= Beginning of Section =

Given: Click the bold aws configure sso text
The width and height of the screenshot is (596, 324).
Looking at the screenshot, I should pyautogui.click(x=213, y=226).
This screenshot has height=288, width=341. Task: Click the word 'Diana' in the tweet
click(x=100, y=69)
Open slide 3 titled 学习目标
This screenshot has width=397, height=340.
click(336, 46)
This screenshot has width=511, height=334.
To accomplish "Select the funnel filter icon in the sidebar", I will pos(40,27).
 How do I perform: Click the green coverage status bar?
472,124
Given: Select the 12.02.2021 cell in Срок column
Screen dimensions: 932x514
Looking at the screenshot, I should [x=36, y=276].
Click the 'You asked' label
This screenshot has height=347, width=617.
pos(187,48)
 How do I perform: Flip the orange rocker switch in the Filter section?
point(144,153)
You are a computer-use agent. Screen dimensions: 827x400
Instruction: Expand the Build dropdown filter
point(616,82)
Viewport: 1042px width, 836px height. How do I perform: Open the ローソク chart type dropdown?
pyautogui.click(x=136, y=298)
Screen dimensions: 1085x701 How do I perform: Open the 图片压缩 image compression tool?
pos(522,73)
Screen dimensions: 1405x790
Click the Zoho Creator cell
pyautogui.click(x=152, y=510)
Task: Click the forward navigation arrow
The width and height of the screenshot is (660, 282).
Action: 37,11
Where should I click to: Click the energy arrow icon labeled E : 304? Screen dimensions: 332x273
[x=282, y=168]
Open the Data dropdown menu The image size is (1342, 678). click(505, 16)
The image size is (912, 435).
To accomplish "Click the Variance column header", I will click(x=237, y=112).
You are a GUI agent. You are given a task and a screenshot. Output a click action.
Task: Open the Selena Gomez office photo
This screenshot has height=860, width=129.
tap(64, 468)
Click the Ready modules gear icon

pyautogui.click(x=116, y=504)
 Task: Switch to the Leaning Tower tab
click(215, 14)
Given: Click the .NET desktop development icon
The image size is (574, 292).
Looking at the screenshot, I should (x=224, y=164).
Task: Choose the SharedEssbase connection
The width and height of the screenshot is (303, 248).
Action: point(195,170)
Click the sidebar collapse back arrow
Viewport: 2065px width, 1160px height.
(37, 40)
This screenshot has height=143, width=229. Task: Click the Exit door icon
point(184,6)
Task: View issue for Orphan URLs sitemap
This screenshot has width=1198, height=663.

= End of Section =

> _ACTIVITY_: Could you transcribe the entries above word for word, from the line with "The width and height of the screenshot is (660, 282)." down to the line with "The image size is (912, 435).", keeping both?

> _SOLVED EXERCISE_:
The width and height of the screenshot is (660, 282).
Action: 37,11
Where should I click to: Click the energy arrow icon labeled E : 304? Screen dimensions: 332x273
[x=282, y=168]
Open the Data dropdown menu The image size is (1342, 678). click(505, 16)
The image size is (912, 435).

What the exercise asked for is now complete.